Для меня городничий – это один из тех столпов, на которых держится полицейский режим николаевской эпохи. Он защищает не только себя со всеми злоупотреблениями и взятками – он как бы защищает честь мундира, честь чиновничьей корпорации, защищает тот строй, который позволяет ему грабить безнаказанно. Поэтому он так активен, так всецело поглощен поставленной перед самим собой целью – половчее обойти петербургского гостя, чтоб и порядки во вверенном ему городе остались прежними и чтобы можно было бы даже извлечь из этого дела известную пользу.
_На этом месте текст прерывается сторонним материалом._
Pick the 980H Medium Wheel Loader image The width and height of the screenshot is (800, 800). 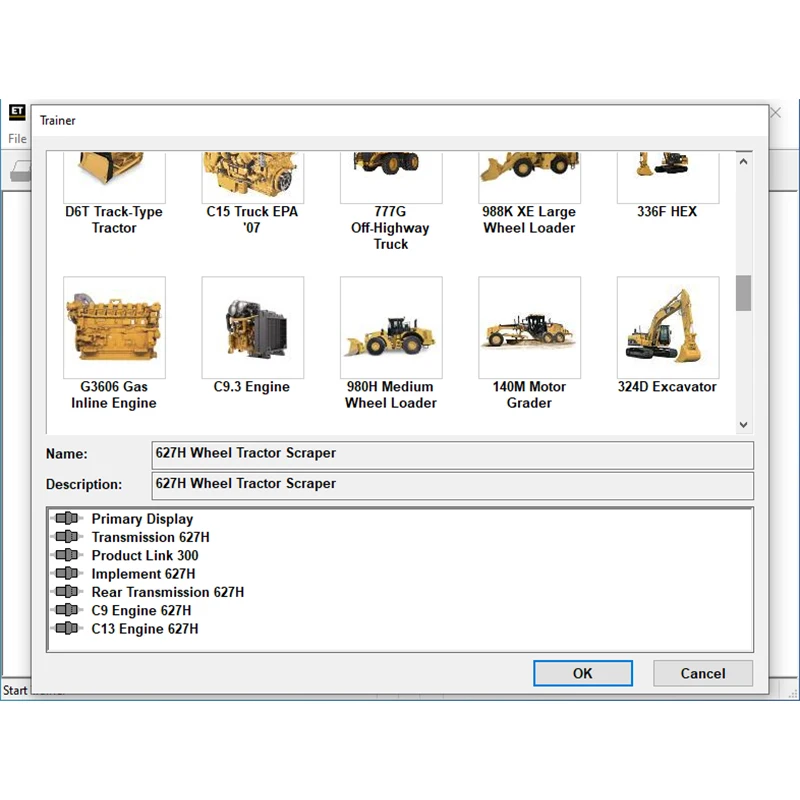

В то же время как ни ясна была мне, исполнителю, полицейская «угрюм-бурчеевская» сущность образа, но было бы большой ошибкой забывать о том, что дело все-таки происходит в комедии. У нас об этом забывают часто, особенно когда речь идет о социально значительном образе, таком, который обобщает в себе крупные реакционные явления прошлого. В этих случаях актер ищет впечатления тяжелого, давящего, нагнетает «социальные» краски, избегая смешного, боясь дискредитировать смехом свой обличительный замысел. Вот почему редко удаются на сцене сатирические образы комедии. Они утрачивают свое основное свойство – вызывать смех в зрительном зале. А я стою за то, чтобы образ в комедии был в первую очередь комедийным образом, и если городничий человек, на мой взгляд, сметливый и дальновидный, не наивен по свойствам характера, зато он наивен, так сказать, в меру исторического момента, охватываемого действием «Ревизора».
Времена гоголевских чиновников – времена невежественные и патриархальные; это – уездная дикость, которой еще не коснулась рука «цивилизованного» варварства: отсюда – две крысы, которые так предательски «понюхали – и пошли прочь», и унтер-офицерша, что «сама себя высекла», и методы личной расправы с купцами и квартальными, и при каждом удобном случае весьма незамысловатое плутовство. Городничего нельзя вырывать из логики его времени, он непонятен вне исторического этапа, какой тогда переживала страна.